## [Instructions to follow]
Copy word for word the passage of the Ultra Q and Ultraman news item below that runs between "Mill Creek Entertainment" and "in an episode).", inclusive.

[Start of Selected text]

Blu-Ray News #243: Ultra Q And Ultraman.

Mill Creek Entertainment will release on Blu-ray Ultra Q: The Complete Series  and Ultraman: The Complete Series (both 1966-67). These are the first two entries in Japan’s Ultra Series, and they’ll be out in October in regular packaging and some of those steelbook things (like their Mothra comes in).

Eiji Tsuburaya, the genius behind all the Toho monster effects, developed Ultra Q as an Outer Limits/X Files sort of thing — each week, a team of investigators would tackle a different mysterious phenomenon. Well, when the realized how nuts kids were about giant monsters like Godzilla and Gamera, the weekly stories were jam-packed with monsters, sometimes using suits from the Toho movies (even Godzilla did double duty in an episode).

[End of Selected text]
[Start of Data excerpt]

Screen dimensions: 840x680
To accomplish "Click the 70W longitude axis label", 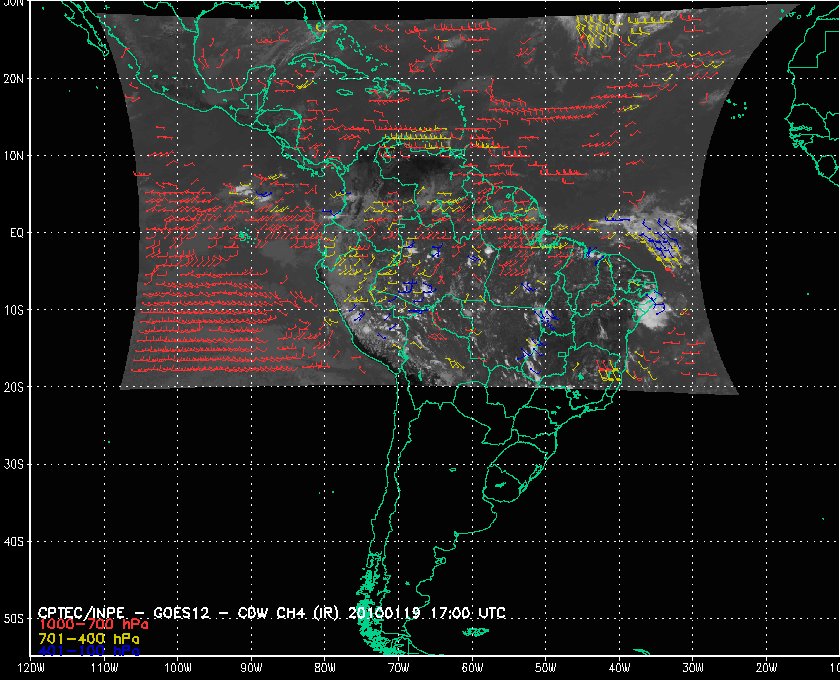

[End of Data excerpt]

## [Answer for the task]
Mill Creek Entertainment will release on Blu-ray Ultra Q: The Complete Series  and Ultraman: The Complete Series (both 1966-67). These are the first two entries in Japan’s Ultra Series, and they’ll be out in October in regular packaging and some of those steelbook things (like their Mothra comes in).

Eiji Tsuburaya, the genius behind all the Toho monster effects, developed Ultra Q as an Outer Limits/X Files sort of thing — each week, a team of investigators would tackle a different mysterious phenomenon. Well, when the realized how nuts kids were about giant monsters like Godzilla and Gamera, the weekly stories were jam-packed with monsters, sometimes using suits from the Toho movies (even Godzilla did double duty in an episode).